■ What the exercise asks ■
Copy out each line of the listing below in which the string "computer" occurs.

■ Records for this exercise ■
◇ ◇ ◇ ◇

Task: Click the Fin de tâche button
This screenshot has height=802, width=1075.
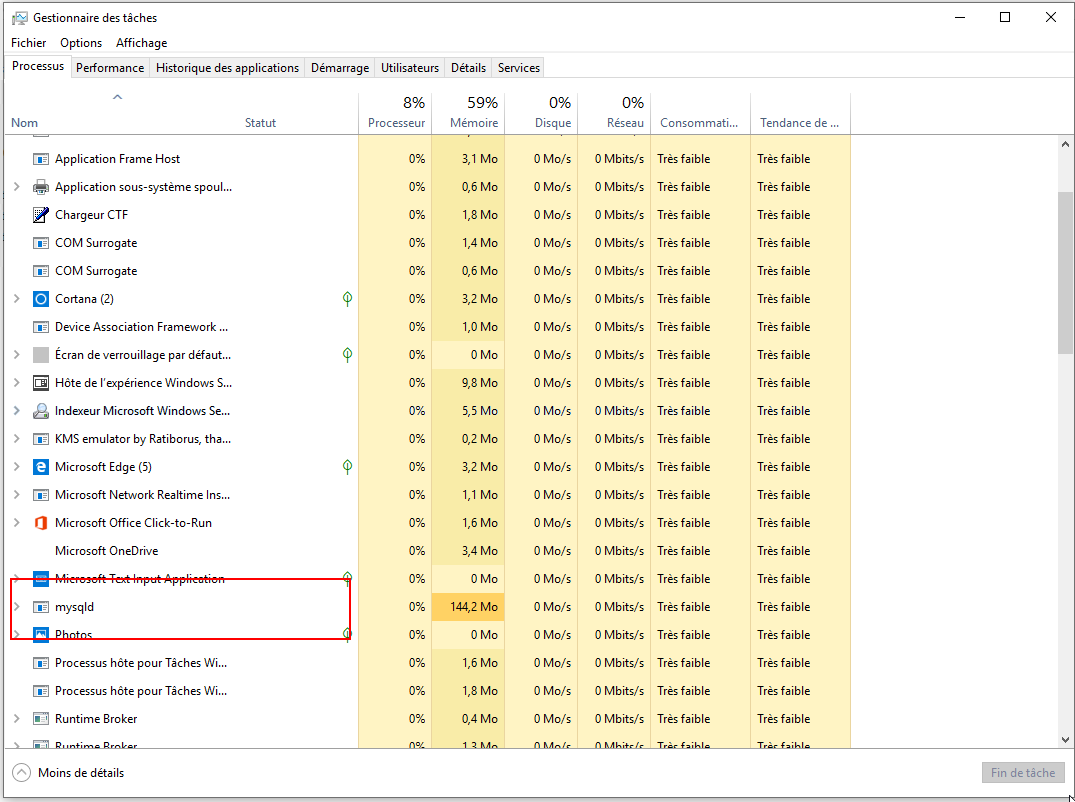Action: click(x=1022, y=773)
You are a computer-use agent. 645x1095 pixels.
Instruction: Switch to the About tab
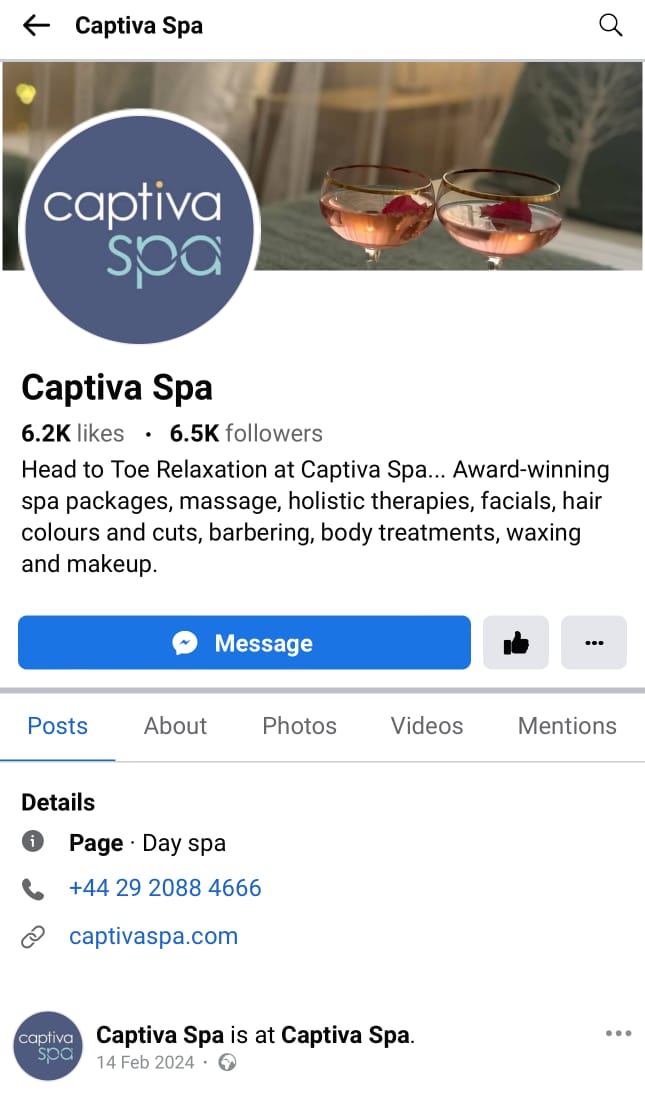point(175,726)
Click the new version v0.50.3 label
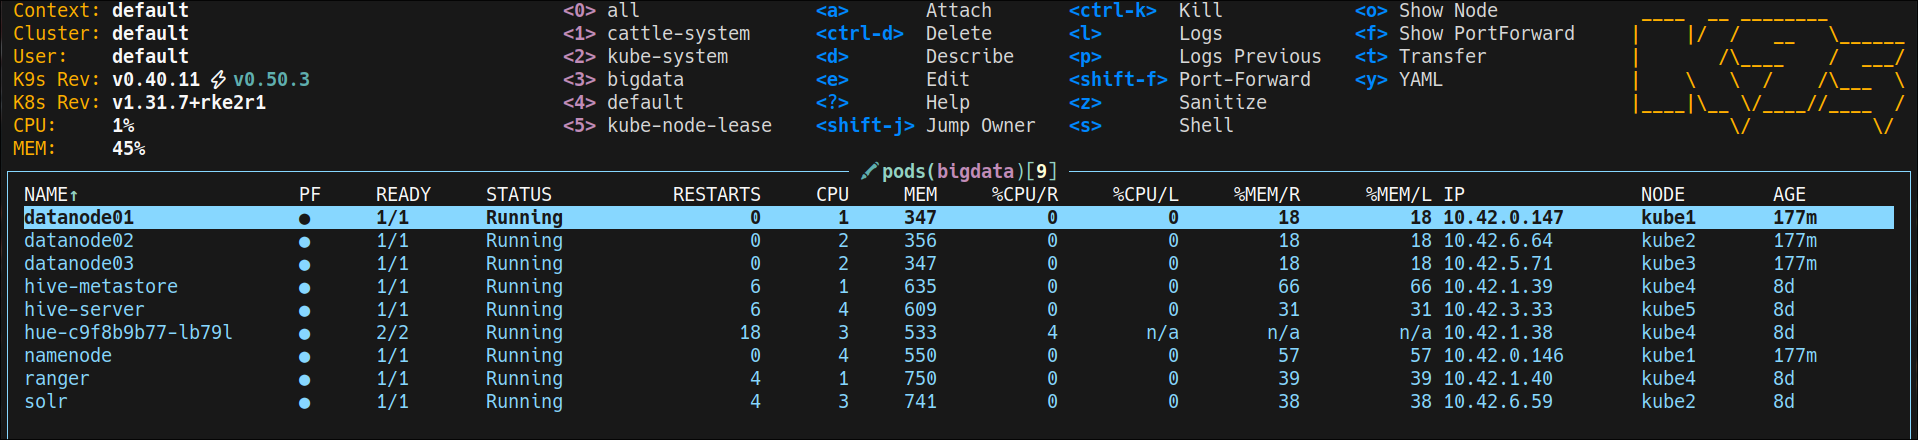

◇ ◇ ◇ ◇

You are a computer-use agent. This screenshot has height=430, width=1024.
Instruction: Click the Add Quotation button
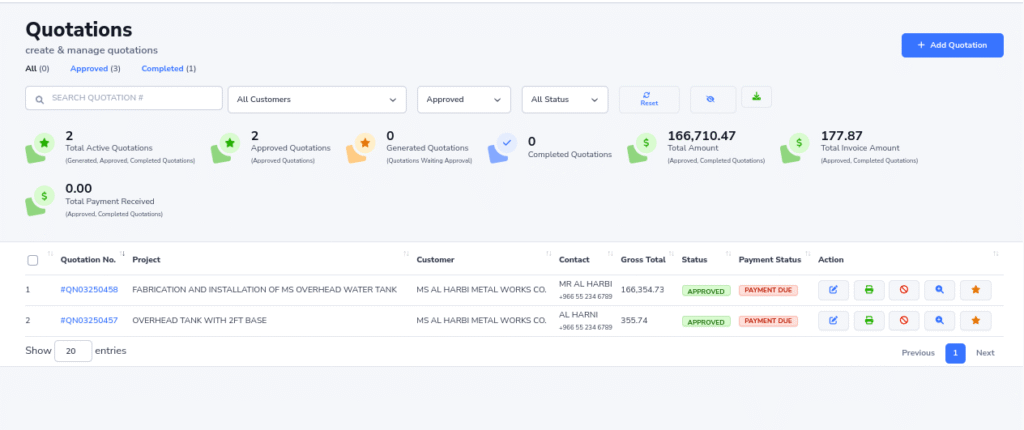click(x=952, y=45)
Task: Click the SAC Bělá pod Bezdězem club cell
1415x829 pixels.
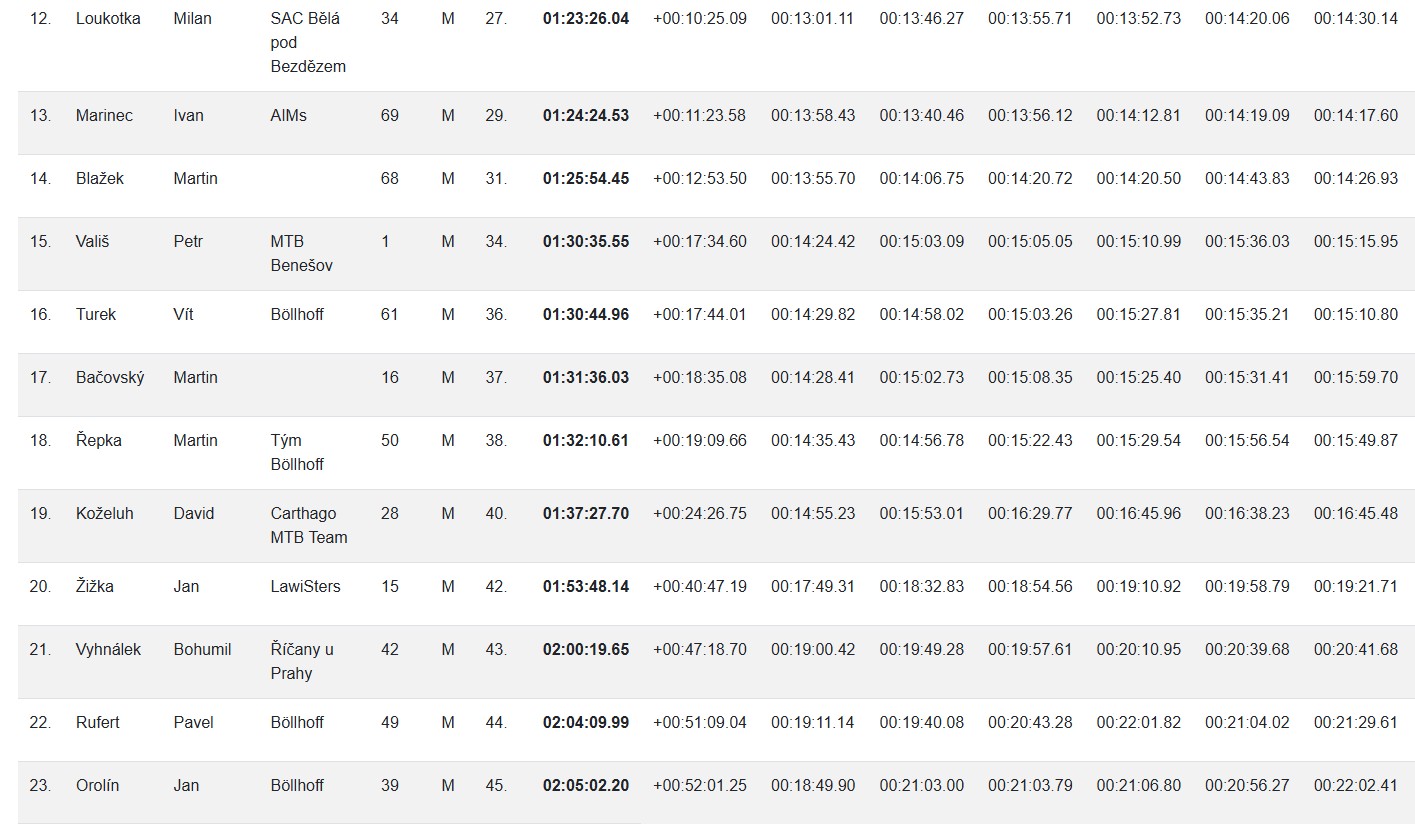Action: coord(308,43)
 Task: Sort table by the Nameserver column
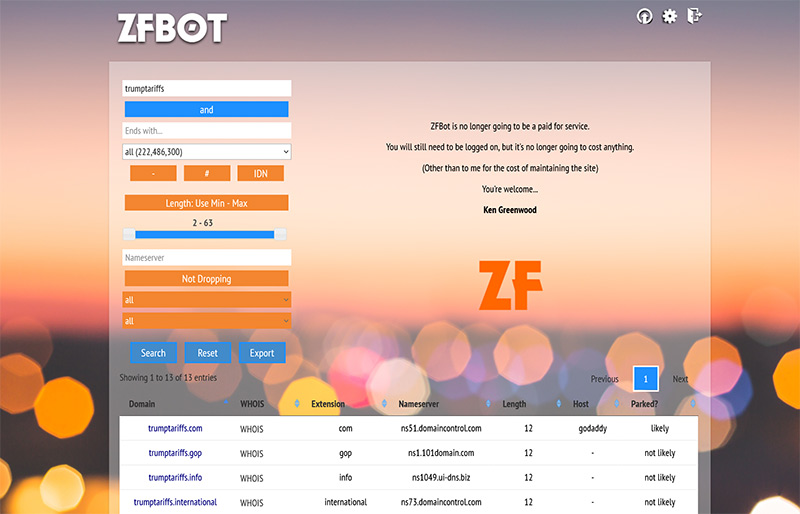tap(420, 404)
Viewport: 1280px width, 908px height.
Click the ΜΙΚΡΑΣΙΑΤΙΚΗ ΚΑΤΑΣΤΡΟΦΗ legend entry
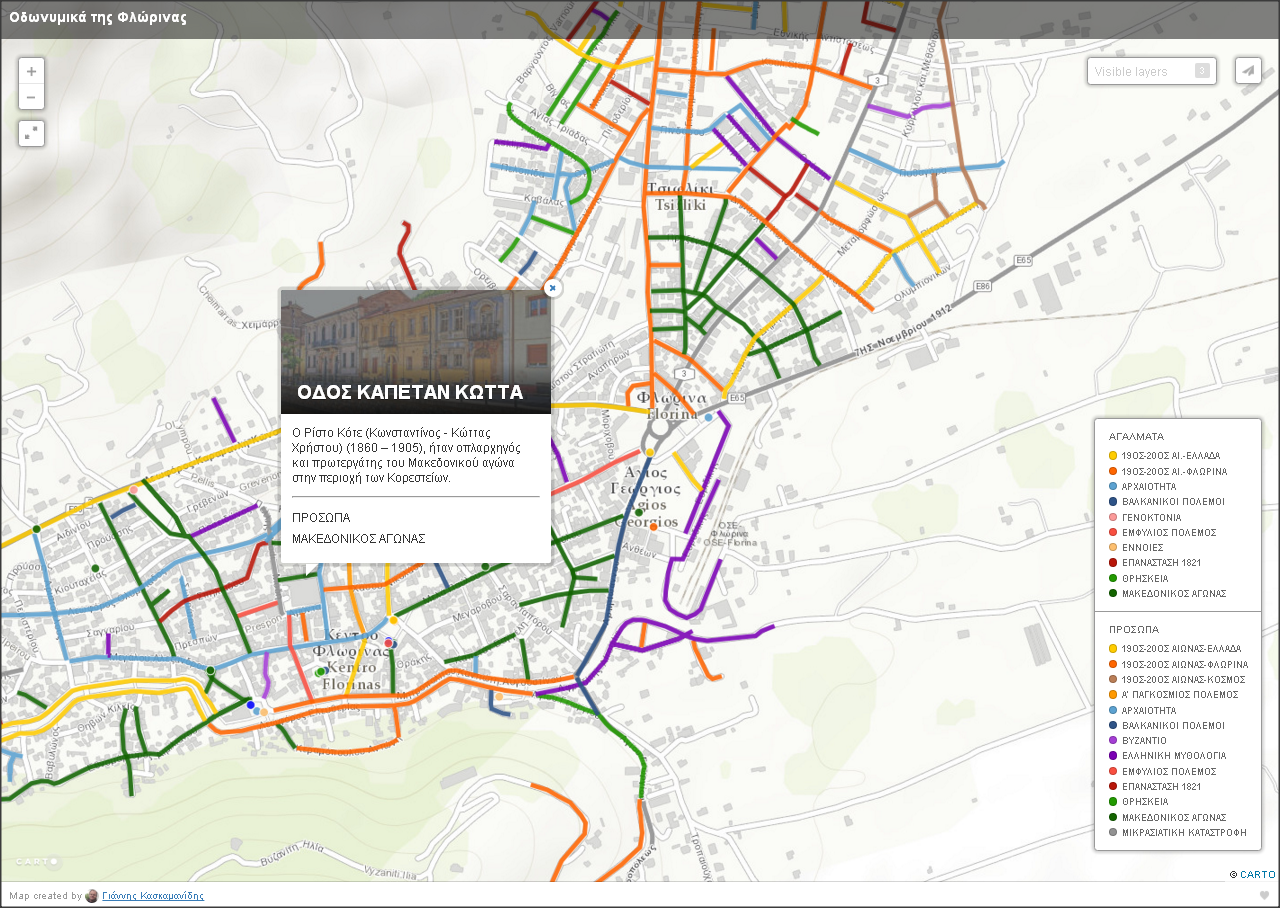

◇ ◇ ◇ ◇

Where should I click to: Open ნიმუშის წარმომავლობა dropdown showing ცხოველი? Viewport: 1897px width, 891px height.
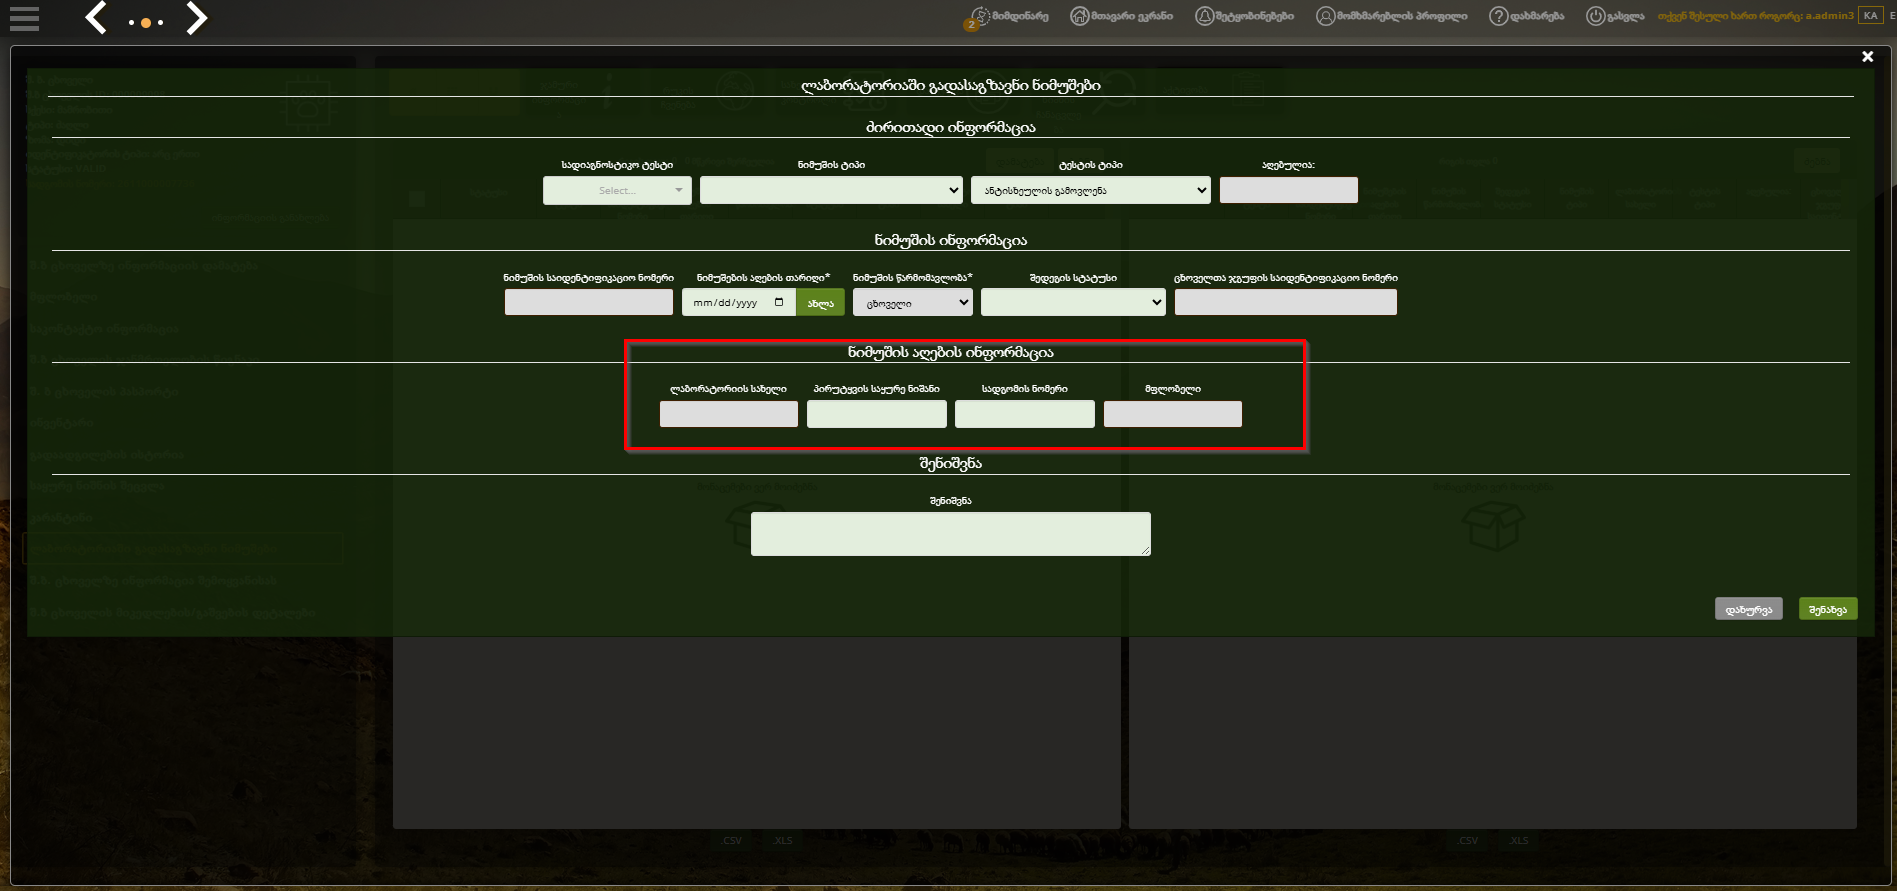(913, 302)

◇ ◇ ◇ ◇

■ Answer area ■
You are a computer-use agent. 645x1095 pixels.
You are a computer-use agent. This screenshot has height=430, width=1024.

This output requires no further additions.